### What is asked
Give the lines from the one containing "Select the Из указанного значения option" through the end of the items as a JSON list of strings, one string per line with blank lines omitted. Leave the pictures out of the answer.

===== Data for processing =====

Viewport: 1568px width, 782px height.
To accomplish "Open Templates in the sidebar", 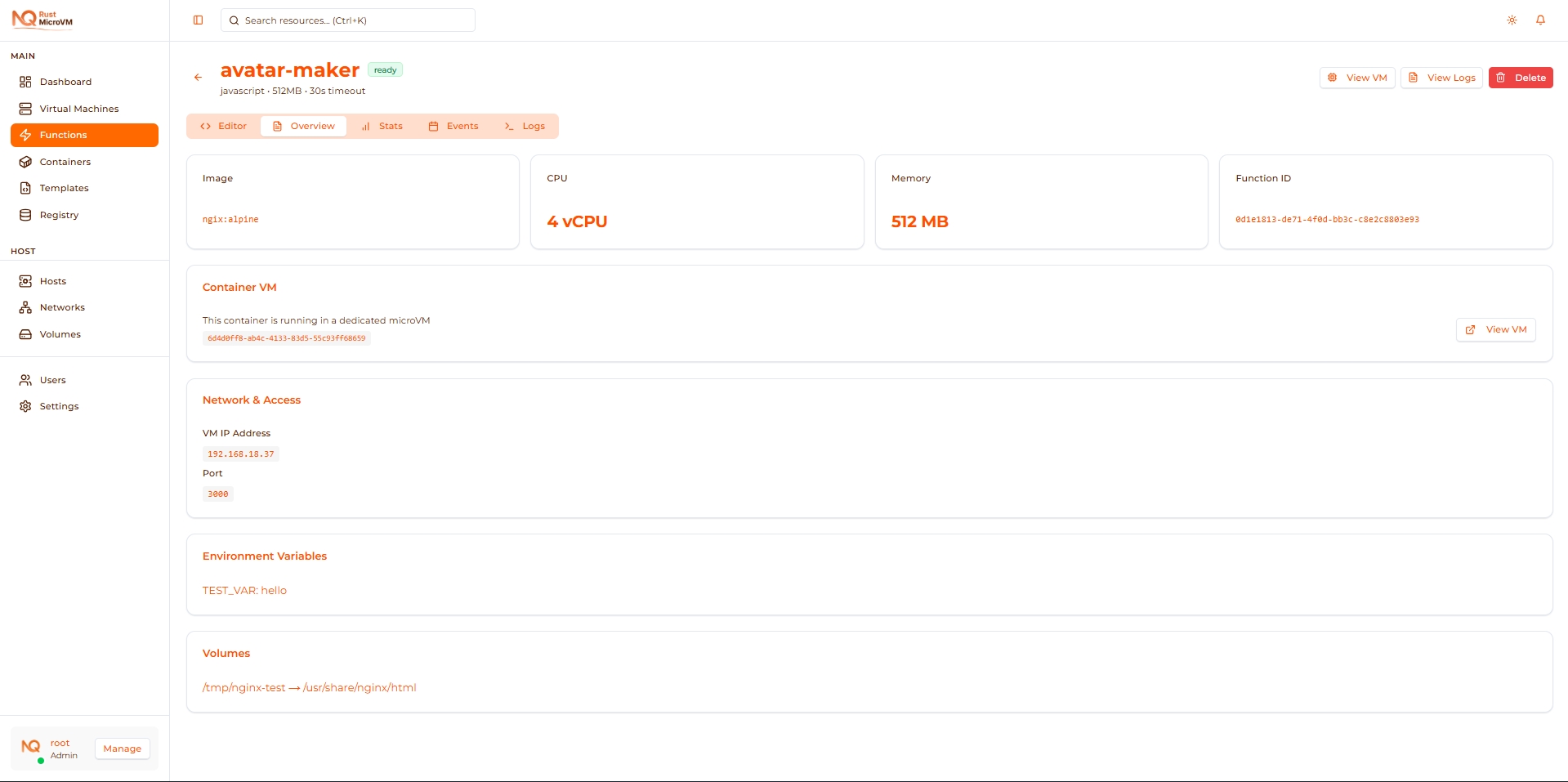I will (65, 188).
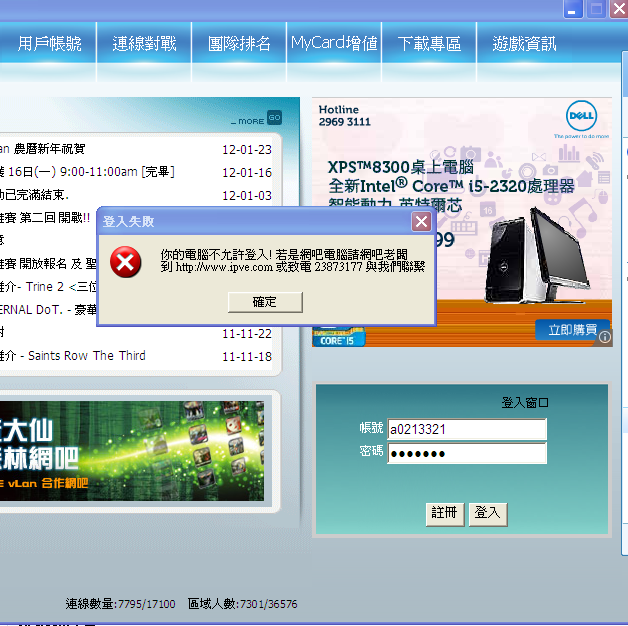Open the 用戶帳號 menu tab
This screenshot has width=628, height=626.
pos(50,44)
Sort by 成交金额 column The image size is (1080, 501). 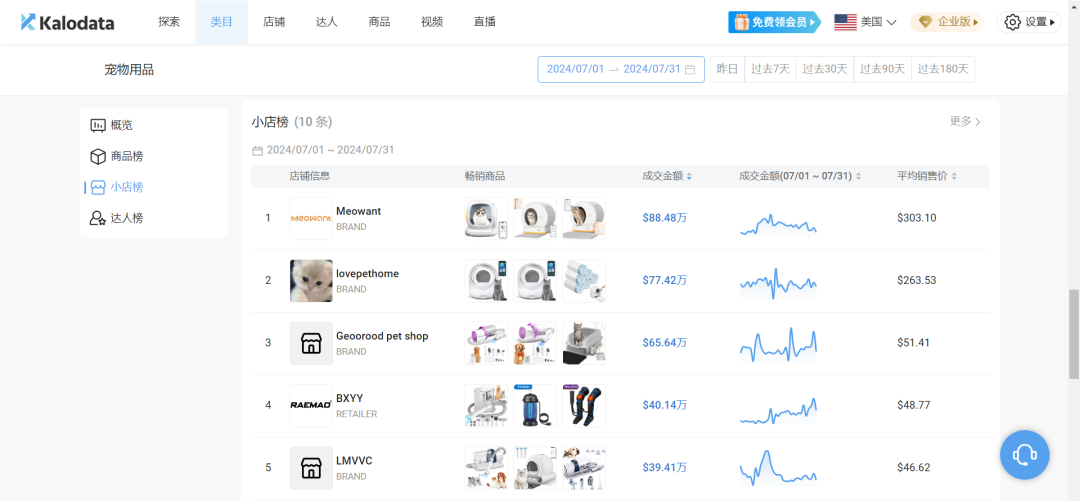[689, 177]
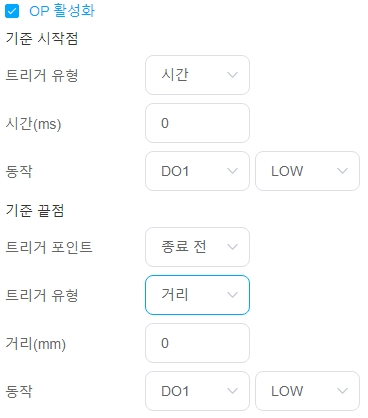Open the 시간 trigger type dropdown

coord(197,75)
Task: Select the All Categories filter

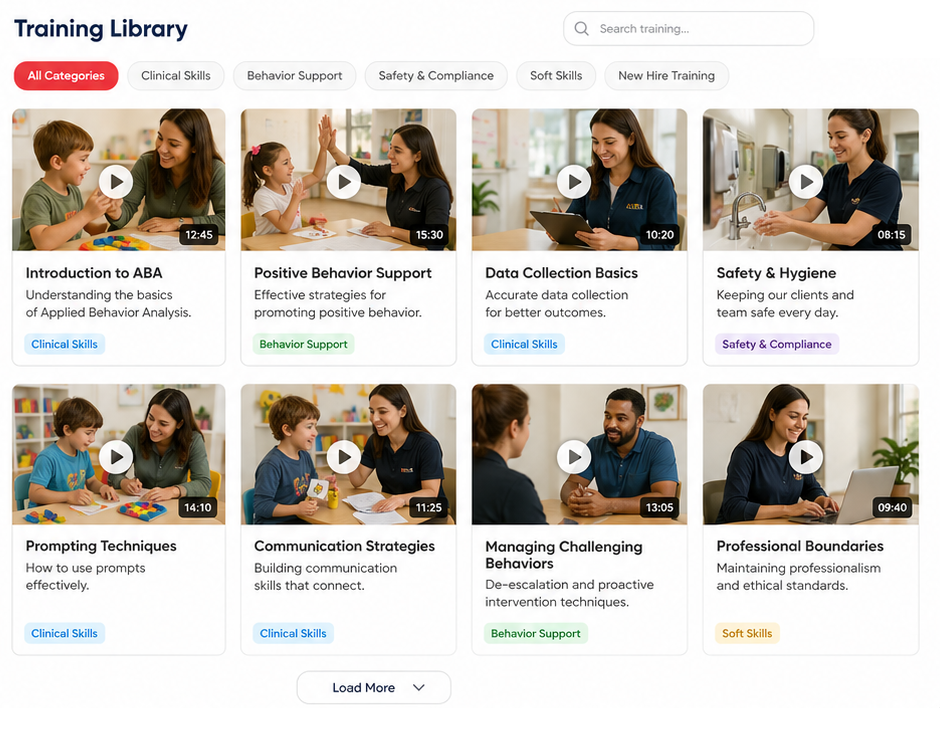Action: (x=66, y=76)
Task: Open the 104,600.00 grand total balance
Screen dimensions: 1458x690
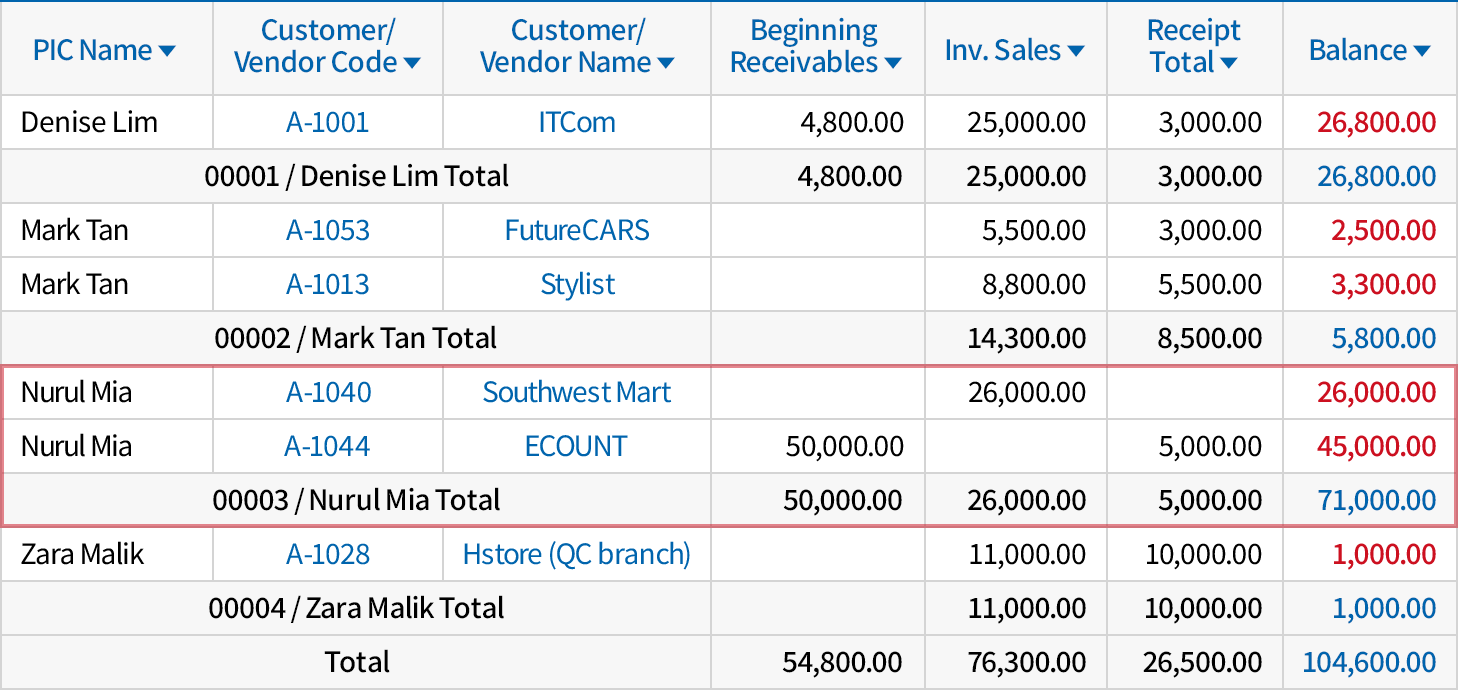Action: coord(1369,663)
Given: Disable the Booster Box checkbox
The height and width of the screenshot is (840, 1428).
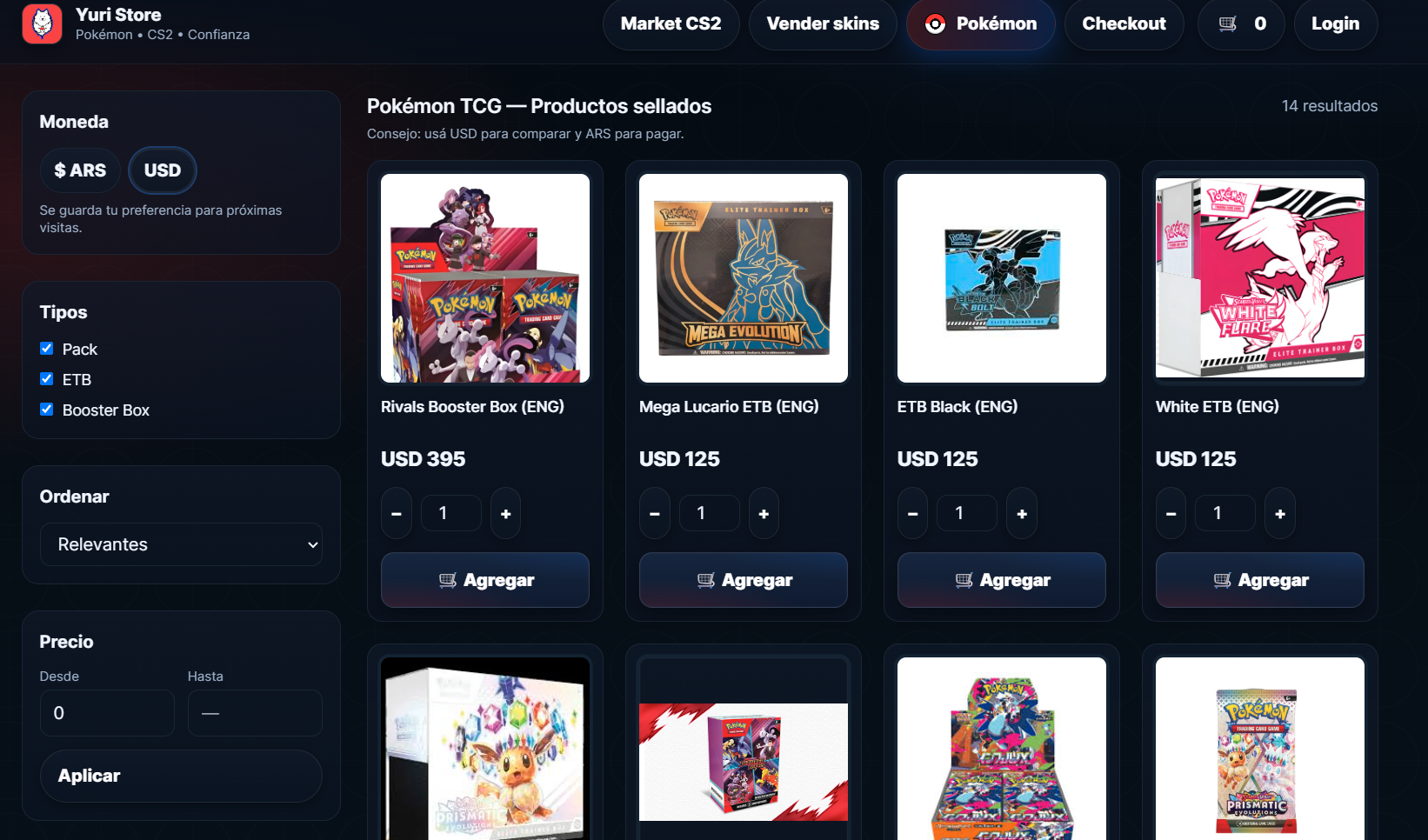Looking at the screenshot, I should click(47, 410).
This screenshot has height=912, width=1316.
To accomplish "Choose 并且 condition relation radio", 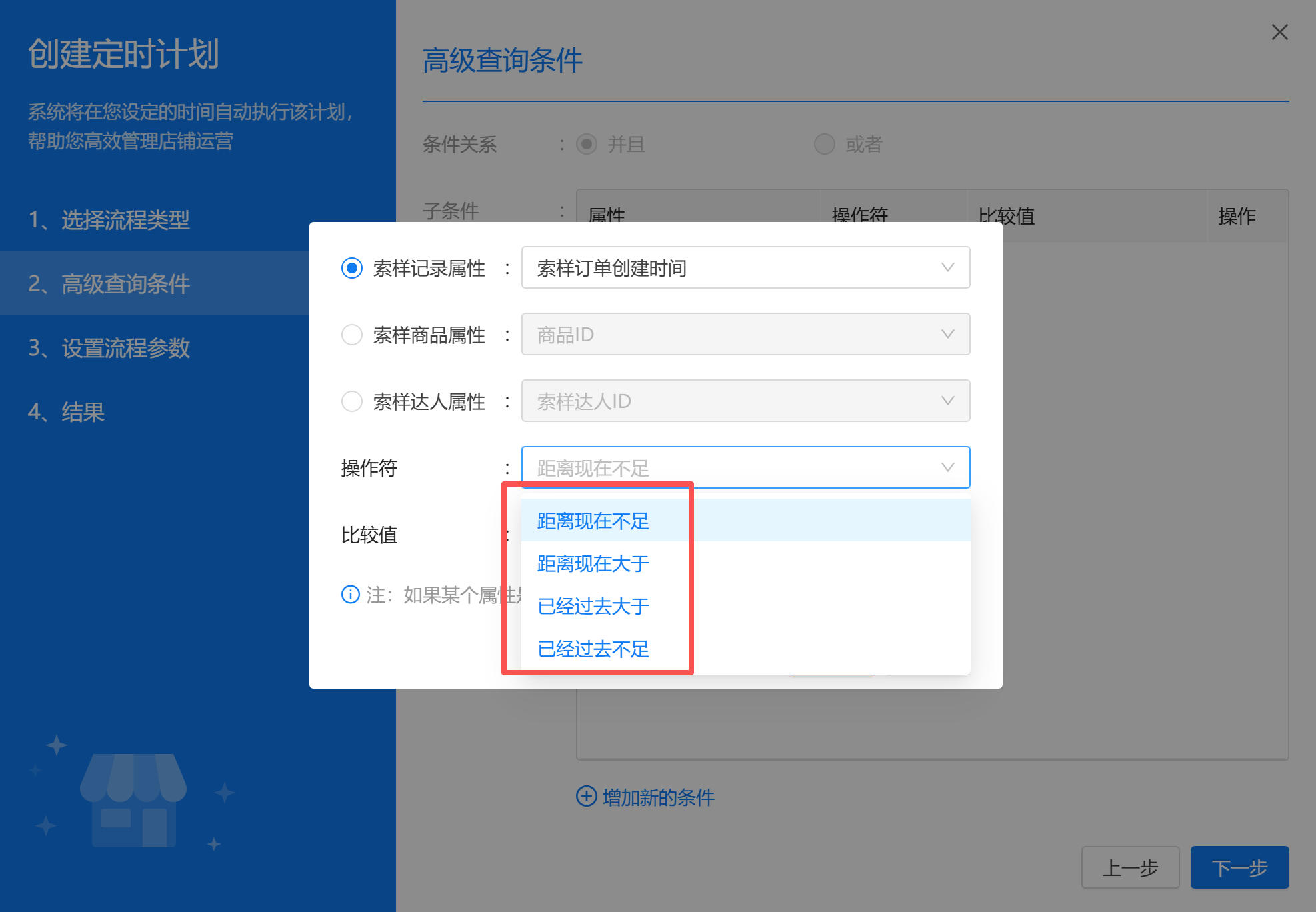I will [586, 144].

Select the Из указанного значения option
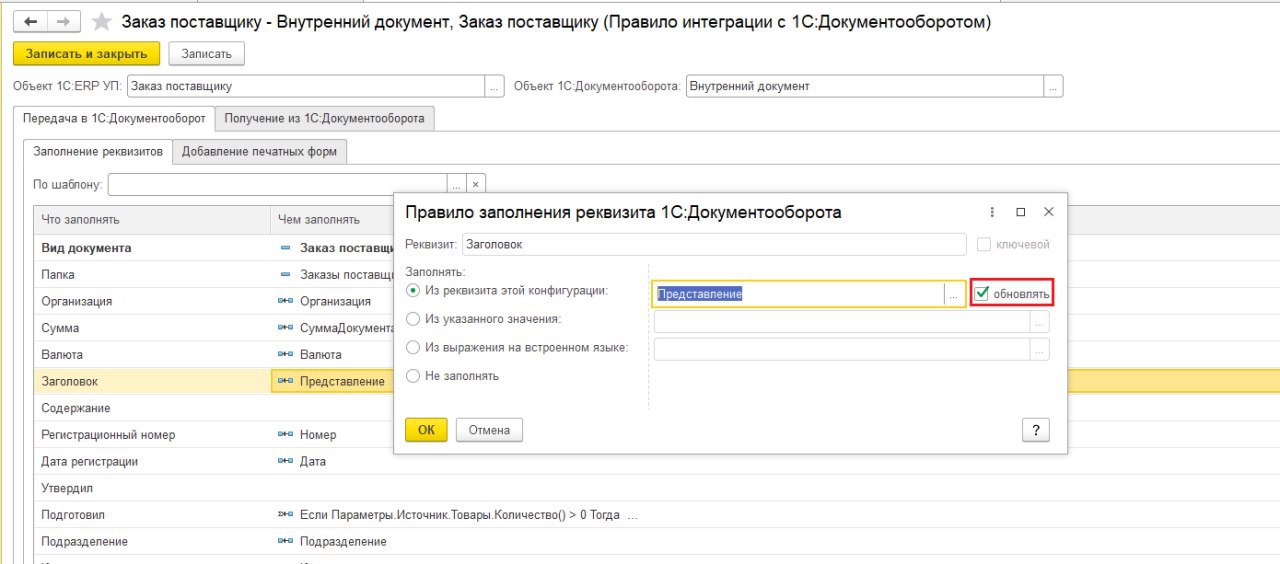pyautogui.click(x=413, y=319)
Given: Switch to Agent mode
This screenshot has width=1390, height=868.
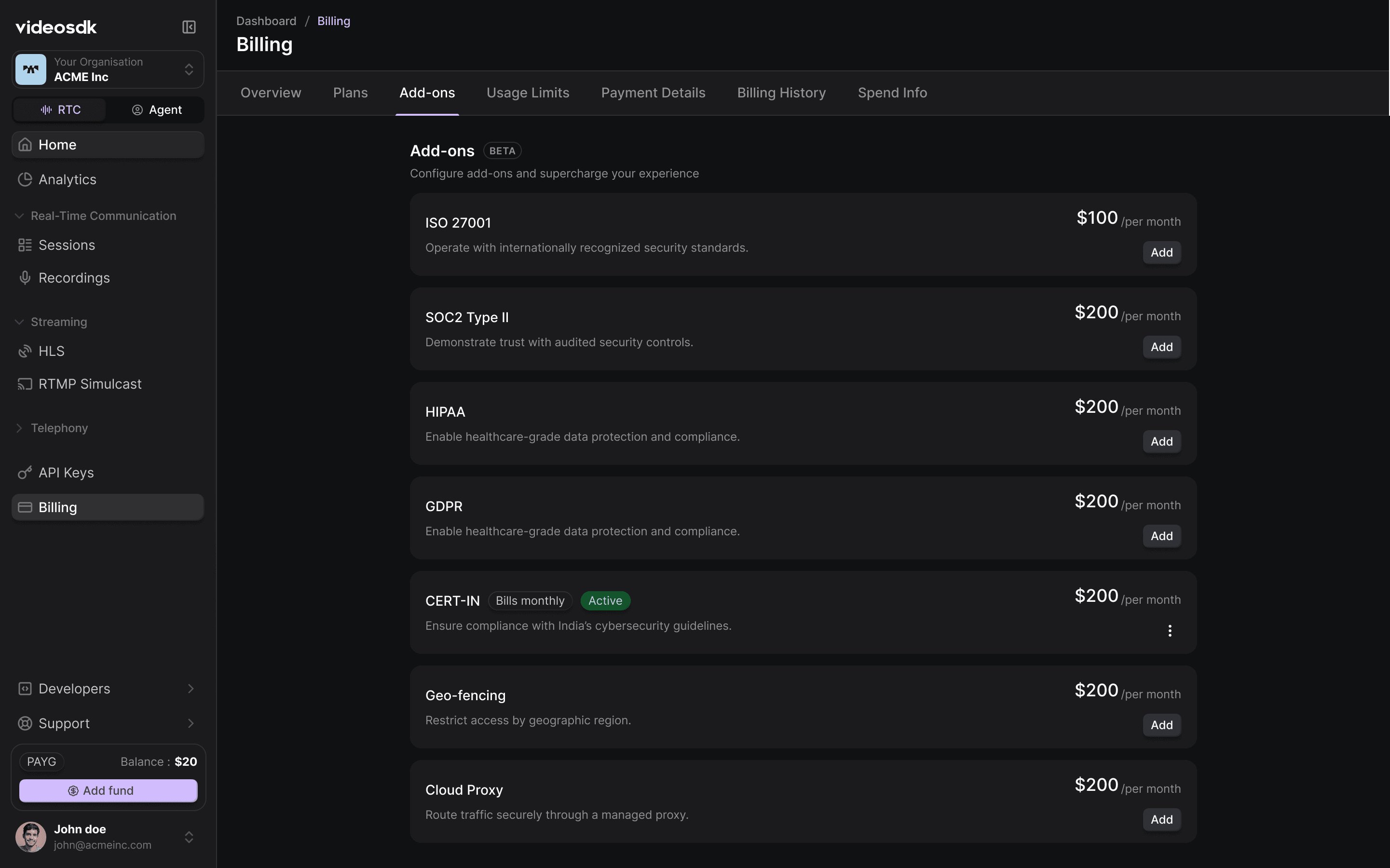Looking at the screenshot, I should 156,109.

=====

### The reply
[
  "Select the Из указанного значения option",
  "pyautogui.click(x=413, y=319)",
  "Given: Switch to Agent mode",
  "This screenshot has width=1390, height=868.",
  "Looking at the screenshot, I should 156,109."
]